If you’re familiar with Chris Rock’s 2009 documentary Good Hair, then you already know the obsession with having a proper wigpiece in the urban community stems deeper than any root on the human body. It’s a sociological issue that dates back to the past, is ongoing in the present and isn’t going anywhere anytime soon. The stigma attached with having “good,” “white,” and/or “fine” hair has become as commonplace as actually paying for the solution. If you can’t achieve it, then why not try and weave it? If you can’t extend it, then you might as well suspend it. If you can’t…well we all know the words to “Butter.”
Firsthand, I’ve seen it fried, frizzled, frosted and frozen. All for the glimmer of hope to gain an assortment of public acceptance. Some styles, yes, they enhance one’s appearance or even in some of the extreme cases, garner the attention that’s desired. (How else do you explain pink & green highlights?) However, it takes a conscious decision and strong will to chose a practical stance towards the presentation on one’s head.
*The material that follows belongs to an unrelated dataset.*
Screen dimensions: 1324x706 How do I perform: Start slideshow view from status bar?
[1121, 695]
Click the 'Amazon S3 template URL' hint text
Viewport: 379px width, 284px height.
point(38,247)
But the popular phrase “nip it in the bud” comes to mind when dealing with the systematic issues of the scalp. The youth are an impressionable bunch and what Sesame Street does best is plant seeds for children to grow by into their adult lives. Showing little girl’s possessing coarse manes that it is O.K. to be comfortable within your own skin—and hair follicles.
Will this change the forthcoming generation? Probably not. The first time they get called “nappy” in elementary school, they’ll be clamoring in their parent’s ears for a perm at every calendar checkpoint. But with that seed implanted, there’s always hope to grow up to a bigger confidence.